Perhaps it's possible, Chameleon corrects the memory map reporting by BIOS like Linux in early boot process.

People with the Gigabyte GA-E7AUM-DS2H have a problem with overlapping memory in OSX, which causes kernel panics. One guy in the forum found a solution patching Chameleon with a hardcoded memory map, which is not the best way, I think.

If interested have a look here http://www.insanelymac.com/forum/index.php?showtopic=161348&pid=1319853&mode=threaded&start=200#entry1319853

I could imagine it's not the only mainboard with a bad BIOS in this regard.

toitione

  • Guest
Re: memory map correction
« Reply #1 on: September 05, 2010, 08:19:00 PM »
Hello,

I've noticed the same message in Linux. I've saw in the kernel code that they lookup the BIOS manufacturer and then mark the first 64Ko memory as reserved if it match AMIBIOS and an other one i don't remember.

I've got a random problem at boot, some time the BIOS (AMI) asks me to restore the default settings, so I was wondering if it could be linked with this.

Kabyl

  • VoodooLabs
  • Posts: 158
Re: memory map correction
« Reply #2 on: September 05, 2010, 08:50:32 PM »
Perhaps it's possible, Chameleon corrects the memory map reporting by BIOS like Linux in early boot process.

People with the Gigabyte GA-E7AUM-DS2H have a problem with overlapping memory in OSX, which causes kernel panics. One guy in the forum found a solution patching Chameleon with a hardcoded memory map, which is not the best way, I think.
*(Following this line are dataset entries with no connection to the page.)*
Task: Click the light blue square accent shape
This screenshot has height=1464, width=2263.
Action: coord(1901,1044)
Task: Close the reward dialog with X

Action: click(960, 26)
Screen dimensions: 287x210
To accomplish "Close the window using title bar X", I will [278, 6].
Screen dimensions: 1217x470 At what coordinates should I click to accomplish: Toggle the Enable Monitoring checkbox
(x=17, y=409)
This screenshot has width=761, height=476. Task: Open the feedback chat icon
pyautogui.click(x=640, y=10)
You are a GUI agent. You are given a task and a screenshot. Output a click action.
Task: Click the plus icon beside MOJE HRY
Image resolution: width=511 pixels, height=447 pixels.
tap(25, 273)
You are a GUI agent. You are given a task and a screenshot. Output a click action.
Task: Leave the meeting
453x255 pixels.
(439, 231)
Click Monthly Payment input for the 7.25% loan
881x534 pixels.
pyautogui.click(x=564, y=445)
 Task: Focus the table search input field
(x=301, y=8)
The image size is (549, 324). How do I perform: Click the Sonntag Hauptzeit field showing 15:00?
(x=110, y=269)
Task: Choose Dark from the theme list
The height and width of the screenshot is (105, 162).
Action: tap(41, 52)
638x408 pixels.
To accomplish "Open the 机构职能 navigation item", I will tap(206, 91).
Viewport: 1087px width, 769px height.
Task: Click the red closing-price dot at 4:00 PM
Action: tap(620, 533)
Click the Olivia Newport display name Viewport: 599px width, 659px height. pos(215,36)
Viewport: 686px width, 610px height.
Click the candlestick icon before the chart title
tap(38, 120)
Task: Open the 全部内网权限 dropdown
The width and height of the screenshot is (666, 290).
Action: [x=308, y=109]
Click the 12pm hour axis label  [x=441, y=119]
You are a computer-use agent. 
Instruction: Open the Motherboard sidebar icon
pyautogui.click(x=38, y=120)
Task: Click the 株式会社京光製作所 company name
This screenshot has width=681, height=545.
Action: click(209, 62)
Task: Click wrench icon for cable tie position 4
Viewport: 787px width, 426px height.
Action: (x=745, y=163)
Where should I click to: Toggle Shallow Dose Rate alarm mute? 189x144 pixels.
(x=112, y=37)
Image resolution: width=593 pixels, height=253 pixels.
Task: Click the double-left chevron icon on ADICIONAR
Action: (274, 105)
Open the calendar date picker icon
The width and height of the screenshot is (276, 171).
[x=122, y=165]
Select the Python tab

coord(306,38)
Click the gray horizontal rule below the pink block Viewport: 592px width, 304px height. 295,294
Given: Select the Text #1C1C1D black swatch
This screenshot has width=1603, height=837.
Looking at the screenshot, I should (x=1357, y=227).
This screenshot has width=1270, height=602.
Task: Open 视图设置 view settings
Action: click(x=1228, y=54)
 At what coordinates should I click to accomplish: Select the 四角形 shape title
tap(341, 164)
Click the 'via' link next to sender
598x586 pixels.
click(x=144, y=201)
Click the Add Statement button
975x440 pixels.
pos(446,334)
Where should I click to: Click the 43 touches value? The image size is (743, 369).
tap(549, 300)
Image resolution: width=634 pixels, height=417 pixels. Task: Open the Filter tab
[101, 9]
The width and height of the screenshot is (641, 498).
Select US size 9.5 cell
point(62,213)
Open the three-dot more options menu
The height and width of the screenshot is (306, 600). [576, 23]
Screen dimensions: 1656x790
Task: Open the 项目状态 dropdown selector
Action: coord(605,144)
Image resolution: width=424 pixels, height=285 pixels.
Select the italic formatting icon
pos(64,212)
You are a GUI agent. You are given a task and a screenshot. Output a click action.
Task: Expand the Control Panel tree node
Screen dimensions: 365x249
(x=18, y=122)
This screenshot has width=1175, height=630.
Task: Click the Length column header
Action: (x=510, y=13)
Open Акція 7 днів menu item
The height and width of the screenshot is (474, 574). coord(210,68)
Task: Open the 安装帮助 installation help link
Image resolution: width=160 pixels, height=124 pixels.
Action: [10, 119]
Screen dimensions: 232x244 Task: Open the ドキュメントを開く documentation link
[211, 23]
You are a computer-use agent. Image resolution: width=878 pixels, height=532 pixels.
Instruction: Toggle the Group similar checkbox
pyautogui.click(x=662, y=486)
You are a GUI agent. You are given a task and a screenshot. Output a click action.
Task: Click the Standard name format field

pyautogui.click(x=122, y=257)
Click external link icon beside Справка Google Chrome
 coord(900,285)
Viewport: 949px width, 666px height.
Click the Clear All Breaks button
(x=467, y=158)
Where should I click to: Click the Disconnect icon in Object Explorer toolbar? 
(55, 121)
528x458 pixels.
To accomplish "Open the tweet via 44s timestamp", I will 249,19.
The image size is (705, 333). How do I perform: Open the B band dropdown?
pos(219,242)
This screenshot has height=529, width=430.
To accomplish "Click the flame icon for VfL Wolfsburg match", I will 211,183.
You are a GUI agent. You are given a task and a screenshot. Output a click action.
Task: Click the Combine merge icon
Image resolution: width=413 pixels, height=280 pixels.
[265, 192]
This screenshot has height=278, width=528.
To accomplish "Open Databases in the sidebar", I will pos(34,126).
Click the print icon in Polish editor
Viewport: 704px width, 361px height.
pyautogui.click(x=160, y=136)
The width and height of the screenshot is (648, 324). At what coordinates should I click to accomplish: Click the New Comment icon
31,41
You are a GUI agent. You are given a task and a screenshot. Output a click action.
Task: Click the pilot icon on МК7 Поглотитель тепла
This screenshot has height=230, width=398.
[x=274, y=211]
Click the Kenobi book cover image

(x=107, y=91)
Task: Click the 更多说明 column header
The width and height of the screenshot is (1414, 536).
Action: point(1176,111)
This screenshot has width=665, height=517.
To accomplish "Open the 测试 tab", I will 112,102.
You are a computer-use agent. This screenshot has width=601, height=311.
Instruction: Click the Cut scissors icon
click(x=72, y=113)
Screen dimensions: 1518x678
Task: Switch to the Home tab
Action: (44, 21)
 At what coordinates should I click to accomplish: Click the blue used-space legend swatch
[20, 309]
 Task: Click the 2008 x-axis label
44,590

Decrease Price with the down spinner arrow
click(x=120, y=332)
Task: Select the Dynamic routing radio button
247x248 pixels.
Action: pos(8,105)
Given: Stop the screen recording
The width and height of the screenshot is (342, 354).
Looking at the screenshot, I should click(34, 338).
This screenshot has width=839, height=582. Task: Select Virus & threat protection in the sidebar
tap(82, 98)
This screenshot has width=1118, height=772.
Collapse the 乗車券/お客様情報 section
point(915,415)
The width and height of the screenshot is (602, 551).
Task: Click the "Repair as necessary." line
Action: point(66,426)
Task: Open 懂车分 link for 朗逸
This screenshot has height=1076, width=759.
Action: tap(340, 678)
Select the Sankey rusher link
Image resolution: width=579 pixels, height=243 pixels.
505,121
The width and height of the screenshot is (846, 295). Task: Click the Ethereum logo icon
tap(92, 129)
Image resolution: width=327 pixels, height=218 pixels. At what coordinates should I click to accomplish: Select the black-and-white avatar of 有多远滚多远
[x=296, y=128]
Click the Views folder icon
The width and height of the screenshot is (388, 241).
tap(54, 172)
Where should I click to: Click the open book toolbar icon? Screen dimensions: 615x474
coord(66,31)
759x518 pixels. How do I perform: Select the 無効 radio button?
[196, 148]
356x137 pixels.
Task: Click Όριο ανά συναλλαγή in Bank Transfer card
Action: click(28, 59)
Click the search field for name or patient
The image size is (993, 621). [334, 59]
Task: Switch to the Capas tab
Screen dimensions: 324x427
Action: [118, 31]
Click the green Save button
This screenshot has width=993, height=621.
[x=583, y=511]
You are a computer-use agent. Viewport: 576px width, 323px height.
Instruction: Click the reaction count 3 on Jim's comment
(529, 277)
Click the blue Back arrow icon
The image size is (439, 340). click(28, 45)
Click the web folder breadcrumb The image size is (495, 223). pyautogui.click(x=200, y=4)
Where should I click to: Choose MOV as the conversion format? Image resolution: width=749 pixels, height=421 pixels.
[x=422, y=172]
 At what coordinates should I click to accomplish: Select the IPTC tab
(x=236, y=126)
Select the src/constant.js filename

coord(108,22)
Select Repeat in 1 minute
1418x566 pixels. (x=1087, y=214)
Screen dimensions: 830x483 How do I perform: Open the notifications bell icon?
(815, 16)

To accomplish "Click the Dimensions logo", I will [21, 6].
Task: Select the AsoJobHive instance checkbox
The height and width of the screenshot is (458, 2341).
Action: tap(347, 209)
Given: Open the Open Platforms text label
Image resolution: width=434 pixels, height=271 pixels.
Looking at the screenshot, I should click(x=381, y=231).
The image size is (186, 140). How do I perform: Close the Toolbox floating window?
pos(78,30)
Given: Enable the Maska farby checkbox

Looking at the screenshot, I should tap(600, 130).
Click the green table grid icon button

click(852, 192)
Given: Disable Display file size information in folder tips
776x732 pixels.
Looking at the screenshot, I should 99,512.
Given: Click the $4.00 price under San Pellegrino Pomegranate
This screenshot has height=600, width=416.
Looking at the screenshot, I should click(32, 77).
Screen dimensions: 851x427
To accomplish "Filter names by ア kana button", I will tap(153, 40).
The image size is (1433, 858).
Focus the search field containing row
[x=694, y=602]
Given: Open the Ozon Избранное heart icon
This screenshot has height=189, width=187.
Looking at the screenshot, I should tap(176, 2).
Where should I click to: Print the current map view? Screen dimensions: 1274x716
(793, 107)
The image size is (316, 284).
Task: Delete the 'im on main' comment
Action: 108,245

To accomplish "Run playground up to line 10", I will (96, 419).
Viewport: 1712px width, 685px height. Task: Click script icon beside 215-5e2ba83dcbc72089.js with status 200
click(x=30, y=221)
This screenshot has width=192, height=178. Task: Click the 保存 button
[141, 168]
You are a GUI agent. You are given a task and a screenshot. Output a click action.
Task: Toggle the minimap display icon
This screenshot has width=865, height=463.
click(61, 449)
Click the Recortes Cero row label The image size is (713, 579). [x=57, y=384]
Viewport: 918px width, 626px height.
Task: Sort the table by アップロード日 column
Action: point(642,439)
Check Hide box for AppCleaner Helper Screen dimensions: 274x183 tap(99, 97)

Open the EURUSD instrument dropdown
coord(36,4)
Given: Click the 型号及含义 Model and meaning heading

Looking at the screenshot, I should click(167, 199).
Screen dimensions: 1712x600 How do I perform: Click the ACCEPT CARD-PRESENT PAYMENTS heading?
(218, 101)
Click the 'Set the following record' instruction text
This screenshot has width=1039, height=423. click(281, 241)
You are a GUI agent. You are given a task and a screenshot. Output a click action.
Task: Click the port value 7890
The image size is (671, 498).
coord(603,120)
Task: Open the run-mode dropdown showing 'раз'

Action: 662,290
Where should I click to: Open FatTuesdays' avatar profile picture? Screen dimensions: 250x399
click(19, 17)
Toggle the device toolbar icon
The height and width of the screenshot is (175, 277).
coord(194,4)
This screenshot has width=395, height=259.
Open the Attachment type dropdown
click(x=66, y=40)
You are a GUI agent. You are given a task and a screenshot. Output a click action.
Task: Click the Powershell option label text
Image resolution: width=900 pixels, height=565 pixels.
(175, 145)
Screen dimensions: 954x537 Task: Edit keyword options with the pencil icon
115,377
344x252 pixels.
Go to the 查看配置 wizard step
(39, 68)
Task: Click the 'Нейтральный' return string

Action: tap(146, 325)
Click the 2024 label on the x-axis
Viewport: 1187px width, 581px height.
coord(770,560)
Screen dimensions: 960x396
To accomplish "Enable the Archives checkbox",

If interested have a look here http://www.insanelymac.com/forum/index.php?showtopic=161348&pid=1319853&mode=threaded&start=200#entry1319853

I could imagine it's not the only mainboard with a bad BIOS in this regard.

Interesting, I was thinking about doing this for a long time, but it's the first time I see a reason to do it, so this is now in my todo list.

I'm going to see how linux does it, and try to apply it in the booter.

Thank you, and thanks to toitione for bumping this topic.

EDIT:
After checking the sources, I found a function "rerangeMemoryMap()" that's supposed to do what we want:
http://forge.voodooprojects.org/p/chameleon/source/tree/HEAD/trunk/i386/libsaio/biosfn.c#L103

I'm not sure who's the person behind it, and I don't know why it's disabled, maybe you can try it and see what happens?
« Last Edit: September 06, 2010, 11:12:36 AM by Kabyl »

toitione

  • Guest
Re: memory map correction
« Reply #3 on: September 07, 2010, 08:25:32 PM »
Indeed, I've already look up the code in biosfn.c and I didn't find any thing related to this. The function rerangeMemoryMap() is only a sort algorithm.

For the linux reference, you can look here : http://kerneltrap.org/mailarchive/linux-kernel/2008/11/12/4121014

Kabyl

  • VoodooLabs
  • Posts: 158
Re: memory map correction
« Reply #4 on: September 07, 2010, 11:25:22 PM »
Indeed, I've already look up the code in biosfn.c and I didn't find any thing related to this. The function rerangeMemoryMap() is only a sort algorithm.

For the linux reference, you can look here : http://kerneltrap.org/mailarchive/linux-kernel/2008/11/12/4121014

What olegischinski needs is sorting and clearing overlaps, and that's what this function does, at least that's what he did in his linked post.

So it seems we need to handle this first 64Ko memory issue too, in your case.

olegischinski

  • Entrant
  • Posts: 2
Re: memory map correction
« Reply #5 on: November 08, 2010, 12:40:36 PM »
hi kabyl,

wasn't here for a long time - sorry.

As I noticed meanwhile there is some code in the last trunk of chameleon (in the part you have referenced). I enabled it, compiled and it clears the overlap of memory. Many thanks to the one who wrote this!
I can't decide, if it should enabled generally, but hope it will stay in for future releases.